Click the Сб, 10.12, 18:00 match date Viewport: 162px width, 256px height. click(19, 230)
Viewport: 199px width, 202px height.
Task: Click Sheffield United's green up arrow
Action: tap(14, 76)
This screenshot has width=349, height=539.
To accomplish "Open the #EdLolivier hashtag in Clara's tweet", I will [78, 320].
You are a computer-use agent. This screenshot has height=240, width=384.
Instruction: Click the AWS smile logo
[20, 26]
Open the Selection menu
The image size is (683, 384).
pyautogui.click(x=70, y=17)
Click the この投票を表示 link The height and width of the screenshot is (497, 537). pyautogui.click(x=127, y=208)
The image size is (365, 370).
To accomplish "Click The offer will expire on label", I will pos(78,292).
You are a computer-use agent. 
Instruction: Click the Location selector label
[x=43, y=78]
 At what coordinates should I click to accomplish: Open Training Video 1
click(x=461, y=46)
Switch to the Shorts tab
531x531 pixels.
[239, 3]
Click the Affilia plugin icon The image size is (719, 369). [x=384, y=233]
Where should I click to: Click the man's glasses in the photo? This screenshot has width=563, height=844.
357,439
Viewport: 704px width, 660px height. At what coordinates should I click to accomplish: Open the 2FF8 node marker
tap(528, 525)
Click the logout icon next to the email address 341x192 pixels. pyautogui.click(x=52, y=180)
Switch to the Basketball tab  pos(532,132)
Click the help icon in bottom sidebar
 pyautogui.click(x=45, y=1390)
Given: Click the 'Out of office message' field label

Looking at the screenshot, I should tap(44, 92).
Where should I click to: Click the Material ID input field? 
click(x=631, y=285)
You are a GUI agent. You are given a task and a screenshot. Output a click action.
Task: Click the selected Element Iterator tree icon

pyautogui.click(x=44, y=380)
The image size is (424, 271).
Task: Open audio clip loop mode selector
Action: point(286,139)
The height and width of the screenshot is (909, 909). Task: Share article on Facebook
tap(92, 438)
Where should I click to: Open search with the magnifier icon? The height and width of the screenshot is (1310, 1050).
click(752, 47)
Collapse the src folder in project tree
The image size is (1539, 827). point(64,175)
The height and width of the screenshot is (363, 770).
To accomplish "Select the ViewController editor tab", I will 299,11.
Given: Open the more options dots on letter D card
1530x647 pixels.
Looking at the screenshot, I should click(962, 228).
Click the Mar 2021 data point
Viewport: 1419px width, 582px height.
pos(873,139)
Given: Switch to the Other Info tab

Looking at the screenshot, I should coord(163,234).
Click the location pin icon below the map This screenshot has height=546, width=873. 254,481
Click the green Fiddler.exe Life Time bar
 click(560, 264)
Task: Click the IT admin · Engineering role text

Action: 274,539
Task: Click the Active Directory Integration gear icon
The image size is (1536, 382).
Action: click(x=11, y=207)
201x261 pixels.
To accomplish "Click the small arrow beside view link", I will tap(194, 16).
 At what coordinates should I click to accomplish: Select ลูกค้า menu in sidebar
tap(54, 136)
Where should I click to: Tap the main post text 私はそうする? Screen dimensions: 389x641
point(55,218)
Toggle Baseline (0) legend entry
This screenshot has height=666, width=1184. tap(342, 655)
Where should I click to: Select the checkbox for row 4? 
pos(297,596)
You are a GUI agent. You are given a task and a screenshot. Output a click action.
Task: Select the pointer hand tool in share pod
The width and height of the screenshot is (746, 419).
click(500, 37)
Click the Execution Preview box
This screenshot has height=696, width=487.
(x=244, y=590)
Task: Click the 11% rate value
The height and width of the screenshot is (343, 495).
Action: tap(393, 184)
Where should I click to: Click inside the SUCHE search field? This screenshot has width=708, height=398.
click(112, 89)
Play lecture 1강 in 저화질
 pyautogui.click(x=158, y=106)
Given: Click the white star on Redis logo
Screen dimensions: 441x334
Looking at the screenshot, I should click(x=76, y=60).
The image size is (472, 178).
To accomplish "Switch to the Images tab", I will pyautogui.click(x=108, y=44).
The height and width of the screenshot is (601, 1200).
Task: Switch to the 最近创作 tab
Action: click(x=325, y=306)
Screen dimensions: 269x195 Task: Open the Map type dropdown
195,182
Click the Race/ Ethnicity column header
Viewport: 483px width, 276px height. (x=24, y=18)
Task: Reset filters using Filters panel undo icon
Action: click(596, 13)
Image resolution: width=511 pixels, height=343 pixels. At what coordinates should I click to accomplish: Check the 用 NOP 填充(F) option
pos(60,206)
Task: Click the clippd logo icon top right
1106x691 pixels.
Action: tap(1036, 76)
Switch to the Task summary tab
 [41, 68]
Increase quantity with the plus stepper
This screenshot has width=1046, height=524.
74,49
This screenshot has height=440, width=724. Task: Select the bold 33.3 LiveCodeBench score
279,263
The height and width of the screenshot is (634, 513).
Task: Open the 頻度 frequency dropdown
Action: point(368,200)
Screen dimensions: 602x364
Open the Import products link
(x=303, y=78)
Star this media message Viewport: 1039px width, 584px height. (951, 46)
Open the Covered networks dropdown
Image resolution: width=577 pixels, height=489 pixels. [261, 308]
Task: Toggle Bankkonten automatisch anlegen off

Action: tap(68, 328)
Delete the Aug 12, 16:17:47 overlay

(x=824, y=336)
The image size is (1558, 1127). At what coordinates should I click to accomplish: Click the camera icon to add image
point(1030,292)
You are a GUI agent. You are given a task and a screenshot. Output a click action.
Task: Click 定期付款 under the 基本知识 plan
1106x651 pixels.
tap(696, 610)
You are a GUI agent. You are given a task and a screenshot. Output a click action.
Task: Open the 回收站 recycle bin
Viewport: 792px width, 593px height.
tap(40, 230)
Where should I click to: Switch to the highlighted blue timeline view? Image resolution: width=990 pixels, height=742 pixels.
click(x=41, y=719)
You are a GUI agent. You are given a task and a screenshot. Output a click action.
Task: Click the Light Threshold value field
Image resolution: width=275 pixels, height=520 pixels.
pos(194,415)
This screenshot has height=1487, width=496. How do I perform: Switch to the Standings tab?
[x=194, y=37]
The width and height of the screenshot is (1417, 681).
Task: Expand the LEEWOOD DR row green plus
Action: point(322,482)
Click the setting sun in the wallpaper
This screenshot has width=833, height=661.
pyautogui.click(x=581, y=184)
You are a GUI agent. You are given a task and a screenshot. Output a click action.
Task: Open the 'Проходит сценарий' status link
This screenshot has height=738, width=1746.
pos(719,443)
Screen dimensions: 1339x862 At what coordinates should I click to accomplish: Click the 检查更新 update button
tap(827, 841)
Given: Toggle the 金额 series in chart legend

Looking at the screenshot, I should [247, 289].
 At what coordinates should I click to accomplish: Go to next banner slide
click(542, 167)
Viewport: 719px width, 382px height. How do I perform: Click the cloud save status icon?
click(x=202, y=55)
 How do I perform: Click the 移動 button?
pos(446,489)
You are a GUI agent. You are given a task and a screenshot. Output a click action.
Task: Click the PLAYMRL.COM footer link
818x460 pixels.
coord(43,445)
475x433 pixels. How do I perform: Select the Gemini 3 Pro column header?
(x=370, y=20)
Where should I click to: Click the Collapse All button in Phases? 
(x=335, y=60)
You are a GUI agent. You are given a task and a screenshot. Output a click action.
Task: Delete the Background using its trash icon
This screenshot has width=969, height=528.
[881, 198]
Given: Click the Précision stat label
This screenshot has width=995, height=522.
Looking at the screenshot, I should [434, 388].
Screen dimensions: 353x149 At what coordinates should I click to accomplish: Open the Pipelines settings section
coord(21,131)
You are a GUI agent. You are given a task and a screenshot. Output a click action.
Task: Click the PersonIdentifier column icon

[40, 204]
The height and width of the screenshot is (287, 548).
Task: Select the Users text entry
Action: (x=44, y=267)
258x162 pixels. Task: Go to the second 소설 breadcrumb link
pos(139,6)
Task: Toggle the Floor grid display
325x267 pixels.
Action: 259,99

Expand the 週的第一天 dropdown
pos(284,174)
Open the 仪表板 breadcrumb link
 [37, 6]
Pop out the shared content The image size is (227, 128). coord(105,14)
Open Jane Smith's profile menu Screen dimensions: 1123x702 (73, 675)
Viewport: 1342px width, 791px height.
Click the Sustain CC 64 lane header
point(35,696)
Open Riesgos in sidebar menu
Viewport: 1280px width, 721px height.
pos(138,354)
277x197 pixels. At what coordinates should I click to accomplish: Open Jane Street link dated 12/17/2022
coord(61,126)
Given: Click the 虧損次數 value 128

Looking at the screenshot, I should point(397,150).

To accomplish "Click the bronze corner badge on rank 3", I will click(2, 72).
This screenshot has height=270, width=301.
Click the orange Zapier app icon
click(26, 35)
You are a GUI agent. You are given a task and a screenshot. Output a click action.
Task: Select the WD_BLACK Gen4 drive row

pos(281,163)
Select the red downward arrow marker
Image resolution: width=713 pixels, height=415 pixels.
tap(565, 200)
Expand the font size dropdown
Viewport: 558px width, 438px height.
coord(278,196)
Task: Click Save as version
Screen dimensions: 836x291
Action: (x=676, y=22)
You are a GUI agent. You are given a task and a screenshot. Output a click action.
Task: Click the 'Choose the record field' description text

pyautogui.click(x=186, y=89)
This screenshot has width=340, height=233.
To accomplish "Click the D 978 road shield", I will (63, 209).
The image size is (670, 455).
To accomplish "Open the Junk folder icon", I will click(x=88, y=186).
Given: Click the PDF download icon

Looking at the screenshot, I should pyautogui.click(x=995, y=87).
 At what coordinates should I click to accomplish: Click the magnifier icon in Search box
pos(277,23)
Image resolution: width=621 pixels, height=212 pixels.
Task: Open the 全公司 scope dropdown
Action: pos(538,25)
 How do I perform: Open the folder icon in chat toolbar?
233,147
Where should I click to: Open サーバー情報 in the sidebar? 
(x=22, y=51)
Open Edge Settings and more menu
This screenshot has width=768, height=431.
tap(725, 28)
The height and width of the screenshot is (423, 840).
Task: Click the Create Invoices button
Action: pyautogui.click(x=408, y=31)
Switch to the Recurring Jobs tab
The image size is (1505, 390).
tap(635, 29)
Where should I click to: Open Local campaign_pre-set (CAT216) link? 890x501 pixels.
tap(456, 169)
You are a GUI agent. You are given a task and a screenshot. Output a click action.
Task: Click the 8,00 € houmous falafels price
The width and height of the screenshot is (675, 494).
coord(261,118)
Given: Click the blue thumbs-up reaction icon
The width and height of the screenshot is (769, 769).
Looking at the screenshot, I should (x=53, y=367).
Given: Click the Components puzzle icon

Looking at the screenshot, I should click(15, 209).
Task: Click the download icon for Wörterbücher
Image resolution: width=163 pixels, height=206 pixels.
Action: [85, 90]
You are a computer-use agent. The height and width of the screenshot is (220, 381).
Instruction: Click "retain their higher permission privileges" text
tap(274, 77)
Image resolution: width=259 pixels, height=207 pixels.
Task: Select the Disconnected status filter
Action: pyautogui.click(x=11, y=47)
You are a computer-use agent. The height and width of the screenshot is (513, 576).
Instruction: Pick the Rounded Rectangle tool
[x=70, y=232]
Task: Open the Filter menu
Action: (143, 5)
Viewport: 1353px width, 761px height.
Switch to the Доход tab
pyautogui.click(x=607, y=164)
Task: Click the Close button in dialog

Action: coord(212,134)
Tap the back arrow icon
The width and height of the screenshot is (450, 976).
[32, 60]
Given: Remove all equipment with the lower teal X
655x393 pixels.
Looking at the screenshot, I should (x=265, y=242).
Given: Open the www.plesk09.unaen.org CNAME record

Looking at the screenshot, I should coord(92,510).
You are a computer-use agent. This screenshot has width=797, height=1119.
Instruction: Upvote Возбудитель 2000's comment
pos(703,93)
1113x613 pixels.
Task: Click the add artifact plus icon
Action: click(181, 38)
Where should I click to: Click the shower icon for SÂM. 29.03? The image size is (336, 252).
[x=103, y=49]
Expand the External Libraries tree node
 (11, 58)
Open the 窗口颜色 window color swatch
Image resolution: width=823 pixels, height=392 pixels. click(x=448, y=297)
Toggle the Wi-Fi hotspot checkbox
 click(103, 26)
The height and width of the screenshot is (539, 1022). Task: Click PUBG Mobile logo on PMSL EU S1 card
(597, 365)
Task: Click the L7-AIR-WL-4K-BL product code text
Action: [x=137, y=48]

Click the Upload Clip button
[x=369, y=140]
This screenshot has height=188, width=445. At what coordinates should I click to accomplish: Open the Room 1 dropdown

* THE PROBLEM: Can you retype the records from the very first line up to and including the line with "I will pos(78,292).", reproducing each line without any change?

* RESULT:
Click the Сб, 10.12, 18:00 match date Viewport: 162px width, 256px height. click(19, 230)
Viewport: 199px width, 202px height.
Task: Click Sheffield United's green up arrow
Action: tap(14, 76)
This screenshot has width=349, height=539.
To accomplish "Open the #EdLolivier hashtag in Clara's tweet", I will [78, 320].
You are a computer-use agent. This screenshot has height=240, width=384.
Instruction: Click the AWS smile logo
[20, 26]
Open the Selection menu
The image size is (683, 384).
pyautogui.click(x=70, y=17)
Click the この投票を表示 link The height and width of the screenshot is (497, 537). pyautogui.click(x=127, y=208)
The image size is (365, 370).
To accomplish "Click The offer will expire on label", I will pos(78,292).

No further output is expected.